Objectifs spécifiques :

1. Contribuer à la préservation des sources d’eau du páramo situé dans le système lacustre Mojanda, tributaire du bassin versant de Pisque, principale source hydrique pour la production du Gouvernement autonome décentralisé (GAD) de Pedro Moncayo.

2. Construire et mettre en place, en collaboration avec le GAD du canton de Pedro Moncayo (province de Pichincha), un service d’assistance technique pérenne pour la communauté, fondé sur des pratiques d’agriculture durable et d’adaptation au changement climatique en veillant particulièrement à la préservation des sources.

Activités

Résultat 1 : Des techniques de restauration écosystémique des páramos sont mises en œuvre par des systèmes agroforestiers, sylvo-pastoraux et de foresterie associées à une forte participation communautaire.

Résultat 2 : Programme d’assistance technique pérenne développé, mis en place et destiné aux communautés et aux familles, en mettant l’accent sur des techniques agricoles d’altitude résilientes au changement climatique et sur l’amélioration des conditions de vie.

Résultat 3 : Les GAD municipaux et paroissiaux s’appuient sur des réglementations, des méthodologies et des outils qui garantissent la planification du territoire selon des logiques d’adaptation au changement climatique.

Activités :

  • Réalisation d’un diagnostic socio-environnemental du système lacustre Mojanda-Cajas.
  • Mise en place d’un programme d’éducation environnementale et de recherche participative.
  • Mise en place de 6 pépinières familiales.
  • Développement d’une assistance technique grâce à un programme de formation via des écoles pour le développement de techniques agro-écologiques.
  • Création d’entreprises inclusives2 liées aux chaînes de valeur agricoles existantes, permettant aux personnes les plus pauvres de créer de la valeur elles-mêmes et d’améliorer leurs conditions de vie.
  • Renforcement des capacités des équipes techniques du GAD local par l’élaboration, l’utilisation et la gestion des plans d’adaptation territoriale.
  • Soutien apporté au GAD local dans la systématisation de modèles transposables pour garantir la gestion d’écosystèmes de páramos.
  • Création d’un fonds monétaire grâce au soutien technique et financier du GAD et à la communauté locale afin de financer les techniques de conservation de l’écosystème.

1. Le Páramos est un biotope néo-tropical d'altitude, qu'on trouve dans la Cordillère des Andes, entre la limite des forêts et les neiges éternelles, caractérisé par une végétation faible en arbres, une forte exposition aux rayons ultraviolet, des basses températures et une humidité élevée.
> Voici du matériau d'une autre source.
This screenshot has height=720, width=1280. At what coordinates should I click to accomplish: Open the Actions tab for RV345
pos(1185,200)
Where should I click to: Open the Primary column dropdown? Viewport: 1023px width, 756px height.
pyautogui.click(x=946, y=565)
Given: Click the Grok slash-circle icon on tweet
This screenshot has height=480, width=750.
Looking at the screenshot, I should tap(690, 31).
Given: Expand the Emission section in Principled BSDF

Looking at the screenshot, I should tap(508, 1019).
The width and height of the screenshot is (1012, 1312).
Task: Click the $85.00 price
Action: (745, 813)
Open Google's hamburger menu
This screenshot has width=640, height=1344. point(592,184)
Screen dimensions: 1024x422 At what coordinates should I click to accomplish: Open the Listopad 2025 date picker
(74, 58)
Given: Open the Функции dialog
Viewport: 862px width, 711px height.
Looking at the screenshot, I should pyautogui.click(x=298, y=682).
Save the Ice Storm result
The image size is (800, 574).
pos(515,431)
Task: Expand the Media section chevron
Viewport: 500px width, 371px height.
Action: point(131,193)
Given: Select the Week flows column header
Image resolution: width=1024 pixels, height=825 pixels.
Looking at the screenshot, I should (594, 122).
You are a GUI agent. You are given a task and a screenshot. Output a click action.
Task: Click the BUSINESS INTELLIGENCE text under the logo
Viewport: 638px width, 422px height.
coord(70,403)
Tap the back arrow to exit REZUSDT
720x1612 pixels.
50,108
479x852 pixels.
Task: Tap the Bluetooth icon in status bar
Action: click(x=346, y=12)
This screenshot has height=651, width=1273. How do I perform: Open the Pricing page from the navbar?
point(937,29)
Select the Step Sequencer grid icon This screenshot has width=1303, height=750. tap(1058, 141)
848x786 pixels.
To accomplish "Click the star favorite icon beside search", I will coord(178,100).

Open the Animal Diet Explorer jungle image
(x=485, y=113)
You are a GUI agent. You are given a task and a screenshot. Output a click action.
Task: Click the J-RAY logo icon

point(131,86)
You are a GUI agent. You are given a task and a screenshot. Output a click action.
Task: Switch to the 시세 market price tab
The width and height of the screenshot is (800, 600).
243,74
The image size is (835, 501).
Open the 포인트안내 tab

Les páramos ont une valeur scientifique et écologique importante pour sa flore endémique et son paysage unique (fonction écologique). Par ailleurs, ces landes sont essentielles à la régulation de l'hydrologie régionale et constituent la source d'eau potable pour la plupart de la population de la partie nord de la Cordillère des Andes (fonction hydrologique). Au total, le stockage de l'eau dans le premier mètre de sol peut atteindre des valeurs allant jusqu'à plus de 500 mm, équivalent à la moitié des précipitations annuelles.

2. Les entreprises inclusives sont des activités économiques qui permettent de promouvoir la participation des personnes les plus pauvres dans des chaînes de création de valeur ajoutée. Ces personnes parviennent ainsi à créer de la valeur pour elles-mêmes et à améliorer leurs conditions de vie. Une entreprise inclusive s’intègre aux secteurs à faibles revenus, que ce soit en tant qu’associés, consommateurs, fournisseurs ou distributeurs.